North Rim Passage, Bright Angel to Saddle Mountain - continued
4 May -- We start while it is still dark, as planned. Actually... with containers full, and my belt-bottle, I probably have almost 7, plus downing a whole liter just as we start. In a short distance, there is an awkward chockstone bypass and then another, not so difficult. Then we reach the bottom of the break and go up a very steep slope. Handholds and strong legs are needed. The route has been used a little and there are marks from the GCFI group passing the other way a few days before. ...Top of the draw at 6:00.

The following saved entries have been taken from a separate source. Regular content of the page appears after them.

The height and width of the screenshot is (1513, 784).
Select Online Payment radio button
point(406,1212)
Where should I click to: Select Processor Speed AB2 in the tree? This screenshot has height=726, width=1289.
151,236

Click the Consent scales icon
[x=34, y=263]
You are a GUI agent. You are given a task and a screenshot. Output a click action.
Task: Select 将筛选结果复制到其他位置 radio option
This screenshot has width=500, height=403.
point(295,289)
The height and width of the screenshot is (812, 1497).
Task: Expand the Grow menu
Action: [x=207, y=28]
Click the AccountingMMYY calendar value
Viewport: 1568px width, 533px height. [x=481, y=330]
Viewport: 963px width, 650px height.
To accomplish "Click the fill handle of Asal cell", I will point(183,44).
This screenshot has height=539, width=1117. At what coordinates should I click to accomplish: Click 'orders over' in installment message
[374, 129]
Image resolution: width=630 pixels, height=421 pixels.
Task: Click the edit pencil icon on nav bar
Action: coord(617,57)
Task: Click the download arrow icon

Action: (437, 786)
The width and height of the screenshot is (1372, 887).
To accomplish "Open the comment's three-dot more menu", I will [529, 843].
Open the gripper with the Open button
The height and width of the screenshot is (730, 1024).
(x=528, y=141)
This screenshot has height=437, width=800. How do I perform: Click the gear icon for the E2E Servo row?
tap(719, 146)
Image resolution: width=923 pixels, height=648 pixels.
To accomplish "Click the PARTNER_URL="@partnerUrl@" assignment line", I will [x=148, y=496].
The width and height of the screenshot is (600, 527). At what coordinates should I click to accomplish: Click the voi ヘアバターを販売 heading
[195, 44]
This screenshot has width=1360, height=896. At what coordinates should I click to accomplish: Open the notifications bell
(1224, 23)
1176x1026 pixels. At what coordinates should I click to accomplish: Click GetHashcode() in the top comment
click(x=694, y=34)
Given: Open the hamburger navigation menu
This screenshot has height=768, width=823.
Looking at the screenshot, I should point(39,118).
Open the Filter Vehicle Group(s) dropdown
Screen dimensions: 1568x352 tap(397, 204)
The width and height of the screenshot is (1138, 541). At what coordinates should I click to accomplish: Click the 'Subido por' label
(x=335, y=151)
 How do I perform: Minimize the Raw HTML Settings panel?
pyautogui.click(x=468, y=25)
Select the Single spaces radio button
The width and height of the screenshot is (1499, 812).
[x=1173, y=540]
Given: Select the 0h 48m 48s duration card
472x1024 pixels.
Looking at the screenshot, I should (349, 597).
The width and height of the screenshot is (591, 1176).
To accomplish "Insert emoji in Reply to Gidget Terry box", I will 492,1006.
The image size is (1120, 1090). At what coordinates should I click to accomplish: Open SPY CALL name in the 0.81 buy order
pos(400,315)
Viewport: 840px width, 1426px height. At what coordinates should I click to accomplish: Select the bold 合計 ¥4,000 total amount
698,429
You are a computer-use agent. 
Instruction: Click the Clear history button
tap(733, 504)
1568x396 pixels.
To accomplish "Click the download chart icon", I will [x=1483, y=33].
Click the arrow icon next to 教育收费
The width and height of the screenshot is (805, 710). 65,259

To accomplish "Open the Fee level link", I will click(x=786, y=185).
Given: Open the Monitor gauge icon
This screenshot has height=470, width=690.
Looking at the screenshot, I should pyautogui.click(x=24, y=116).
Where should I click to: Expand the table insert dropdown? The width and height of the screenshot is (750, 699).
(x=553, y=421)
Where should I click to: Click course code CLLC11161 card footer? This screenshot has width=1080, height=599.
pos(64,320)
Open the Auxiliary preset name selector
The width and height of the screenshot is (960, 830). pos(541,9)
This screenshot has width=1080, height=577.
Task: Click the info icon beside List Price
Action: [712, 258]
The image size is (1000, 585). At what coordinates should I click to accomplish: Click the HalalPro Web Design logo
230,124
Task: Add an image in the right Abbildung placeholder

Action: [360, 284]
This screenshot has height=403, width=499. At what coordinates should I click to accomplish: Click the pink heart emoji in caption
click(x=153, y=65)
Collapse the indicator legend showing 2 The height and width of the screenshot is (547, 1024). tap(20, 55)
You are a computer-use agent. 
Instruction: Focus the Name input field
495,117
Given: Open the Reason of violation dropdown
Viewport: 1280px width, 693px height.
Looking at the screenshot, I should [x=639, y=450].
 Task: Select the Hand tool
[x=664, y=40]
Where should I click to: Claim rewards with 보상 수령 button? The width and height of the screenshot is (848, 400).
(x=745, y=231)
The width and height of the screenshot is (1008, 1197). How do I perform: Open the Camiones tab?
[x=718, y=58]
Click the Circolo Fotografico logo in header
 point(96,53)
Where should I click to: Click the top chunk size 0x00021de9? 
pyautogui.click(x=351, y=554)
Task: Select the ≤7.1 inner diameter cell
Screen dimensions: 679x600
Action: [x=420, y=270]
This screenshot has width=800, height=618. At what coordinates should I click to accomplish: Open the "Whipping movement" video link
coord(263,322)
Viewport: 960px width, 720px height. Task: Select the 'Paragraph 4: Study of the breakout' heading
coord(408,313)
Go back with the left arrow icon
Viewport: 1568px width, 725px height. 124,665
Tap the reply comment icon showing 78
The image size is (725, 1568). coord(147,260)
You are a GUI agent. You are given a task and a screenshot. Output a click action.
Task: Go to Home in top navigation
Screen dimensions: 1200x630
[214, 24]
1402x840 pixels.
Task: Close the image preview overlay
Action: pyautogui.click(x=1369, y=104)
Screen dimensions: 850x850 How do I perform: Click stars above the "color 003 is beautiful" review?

We look up at the route to The Howlands saddle, but it doesn't appeal and so we opt for the obvious trek around the butte. Up another 200 feet will shortcut a ridge. On the other side we have to go down again 100 and then more to find the ledge across the northwest slope. This becomes a relatively typical Tonto slope section, not as difficult as I thought it might be. At 8:30 we are on the southwest ridge. The bay of Eightythree Mile drainage is huge and we make an estimate of 12:00 for the far side. Rest, eat, drink, push on. The hours will count up, and our water supply will count down.
Losing elevation gradually, we descend across the slopes to the head of the drainage south of The Howlands. Pretty much as expected, there is no shortcut across. At 10:30 we cross the main draw at around the 3840 contour. Then we ascend the slope to the point marked 4083. Sighting across the slopes below Hawkins Butte, we can congratulate ourselves on a good choice. We can follow a dark shale ledge at this elevation. Halfway across, a larger drainage forces us down a little, but we then angle back up to the same ledge again and stop for lunch just short of 12:00 and still short of our objective the saddle behind point 4144 (water 5.5 liters). This saddle is essentially the point of no return. Upriver looks like big space. I suspect we are not going fast enough to reach Vishnu this day.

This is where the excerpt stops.